Moreover, it often seems that Yale's officers care less about maximizing the quality of education and student life than about increasing the endowment and operating at a suplus—which was $700,000 in the last fiscal year. While Yale is contractually obligated to preserve the value of gifts to the endowment, it has another, little-known stockpile of assets that comes with no strings attached. Known as the "quasi-endowment," this $1.6 billion fund has been built up from surplus and unrestricted donations, and is invested and counted with the endowment. Yale has not hesitated to increase tuition while hoarding these unrestricted funds.
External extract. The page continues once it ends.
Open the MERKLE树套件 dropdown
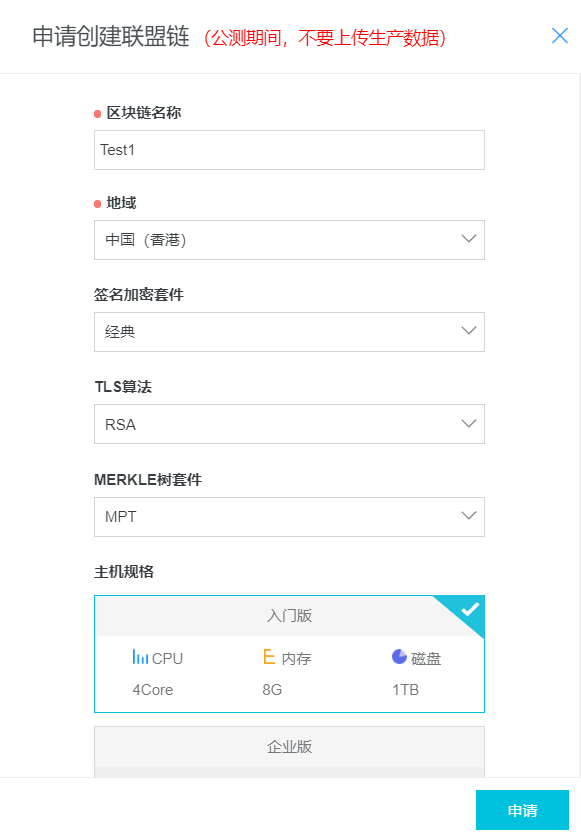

In 1998, Congress weighed in on the rapid increase in private-college costs and university endowments by convening a commission on higher education. While this commission did little other than release a report documenting recent tuition increases, the commission's existence sent the message that "measures could be taken," Kolesar said. Such measures could include removing lucrative tax exemptions for property and bonds, withholding grants, or sanctioning universities that do not spend a certain percentage of their endowment each year. "You don't want the federal government and its agencies mad at you," Breneman said. Richards said, "I think you'd be a fool not to keep a watchful eye on federal decision-making on higher education," adding that Yale has done so.

"My guess is that [Williams] is trying to send a signal to its peer institutions," Breneman said of Williams' decision. Yale's administrators have already chosen to ignore previous signals from a robust economy, an outraged public, and a concerned Congress. We will find out soon if they also ignore Williams' signal.